| SOURCE INFORMATION |
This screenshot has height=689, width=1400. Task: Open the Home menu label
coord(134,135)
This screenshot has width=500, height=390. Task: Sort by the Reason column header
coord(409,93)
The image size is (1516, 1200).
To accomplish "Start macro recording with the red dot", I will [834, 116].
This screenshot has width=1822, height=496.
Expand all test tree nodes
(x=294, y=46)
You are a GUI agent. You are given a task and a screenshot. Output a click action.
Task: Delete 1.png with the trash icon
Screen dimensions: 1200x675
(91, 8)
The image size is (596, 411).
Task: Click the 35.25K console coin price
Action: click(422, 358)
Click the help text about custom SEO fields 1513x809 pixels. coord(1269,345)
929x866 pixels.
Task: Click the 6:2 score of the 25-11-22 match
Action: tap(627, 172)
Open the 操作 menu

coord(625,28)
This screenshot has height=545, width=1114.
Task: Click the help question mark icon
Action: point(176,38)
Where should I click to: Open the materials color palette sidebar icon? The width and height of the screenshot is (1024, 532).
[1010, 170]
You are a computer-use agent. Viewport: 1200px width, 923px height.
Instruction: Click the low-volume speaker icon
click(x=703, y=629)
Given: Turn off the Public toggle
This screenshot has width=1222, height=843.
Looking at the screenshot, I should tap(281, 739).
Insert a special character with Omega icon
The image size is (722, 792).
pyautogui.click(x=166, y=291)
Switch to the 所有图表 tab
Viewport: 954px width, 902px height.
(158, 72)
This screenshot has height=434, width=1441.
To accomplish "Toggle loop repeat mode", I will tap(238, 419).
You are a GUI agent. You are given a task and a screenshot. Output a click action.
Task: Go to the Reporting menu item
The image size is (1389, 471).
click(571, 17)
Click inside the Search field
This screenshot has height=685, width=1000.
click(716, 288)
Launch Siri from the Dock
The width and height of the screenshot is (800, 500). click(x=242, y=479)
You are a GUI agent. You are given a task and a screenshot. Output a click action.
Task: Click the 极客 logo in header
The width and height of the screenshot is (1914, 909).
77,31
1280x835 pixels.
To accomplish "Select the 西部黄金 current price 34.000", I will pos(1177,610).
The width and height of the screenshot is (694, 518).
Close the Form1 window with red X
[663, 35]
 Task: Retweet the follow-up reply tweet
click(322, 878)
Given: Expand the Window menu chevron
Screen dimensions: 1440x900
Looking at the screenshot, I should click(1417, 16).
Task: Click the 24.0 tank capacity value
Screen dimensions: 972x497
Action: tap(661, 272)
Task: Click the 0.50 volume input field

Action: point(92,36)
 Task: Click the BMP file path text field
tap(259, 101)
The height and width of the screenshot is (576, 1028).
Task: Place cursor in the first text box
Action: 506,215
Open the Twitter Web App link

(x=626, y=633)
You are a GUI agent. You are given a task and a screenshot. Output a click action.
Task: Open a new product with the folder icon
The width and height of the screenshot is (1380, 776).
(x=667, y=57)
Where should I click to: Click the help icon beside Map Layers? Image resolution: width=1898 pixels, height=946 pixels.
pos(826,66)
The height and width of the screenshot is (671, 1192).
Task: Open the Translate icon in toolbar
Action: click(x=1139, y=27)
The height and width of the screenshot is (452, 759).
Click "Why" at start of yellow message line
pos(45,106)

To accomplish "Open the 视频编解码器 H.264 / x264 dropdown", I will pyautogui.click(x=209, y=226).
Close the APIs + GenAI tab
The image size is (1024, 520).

| PROBLEM DESCRIPTION |
Would you please repeat, exactly as written, the lines from the one containing "This screenshot has height=685, width=1000." through the end of the listing above, including both, and only those?

| WRITTEN ANSWER |
This screenshot has height=685, width=1000.
click(716, 288)
Launch Siri from the Dock
The width and height of the screenshot is (800, 500). click(x=242, y=479)
You are a GUI agent. You are given a task and a screenshot. Output a click action.
Task: Click the 极客 logo in header
The width and height of the screenshot is (1914, 909).
77,31
1280x835 pixels.
To accomplish "Select the 西部黄金 current price 34.000", I will pos(1177,610).
The width and height of the screenshot is (694, 518).
Close the Form1 window with red X
[663, 35]
 Task: Retweet the follow-up reply tweet
click(322, 878)
Given: Expand the Window menu chevron
Screen dimensions: 1440x900
Looking at the screenshot, I should click(1417, 16).
Task: Click the 24.0 tank capacity value
Screen dimensions: 972x497
Action: tap(661, 272)
Task: Click the 0.50 volume input field

Action: point(92,36)
 Task: Click the BMP file path text field
tap(259, 101)
The height and width of the screenshot is (576, 1028).
Task: Place cursor in the first text box
Action: 506,215
Open the Twitter Web App link

(x=626, y=633)
You are a GUI agent. You are given a task and a screenshot. Output a click action.
Task: Open a new product with the folder icon
The width and height of the screenshot is (1380, 776).
(x=667, y=57)
Where should I click to: Click the help icon beside Map Layers? Image resolution: width=1898 pixels, height=946 pixels.
pos(826,66)
The height and width of the screenshot is (671, 1192).
Task: Open the Translate icon in toolbar
Action: click(x=1139, y=27)
The height and width of the screenshot is (452, 759).
Click "Why" at start of yellow message line
pos(45,106)

To accomplish "Open the 视频编解码器 H.264 / x264 dropdown", I will pyautogui.click(x=209, y=226).
Close the APIs + GenAI tab
The image size is (1024, 520).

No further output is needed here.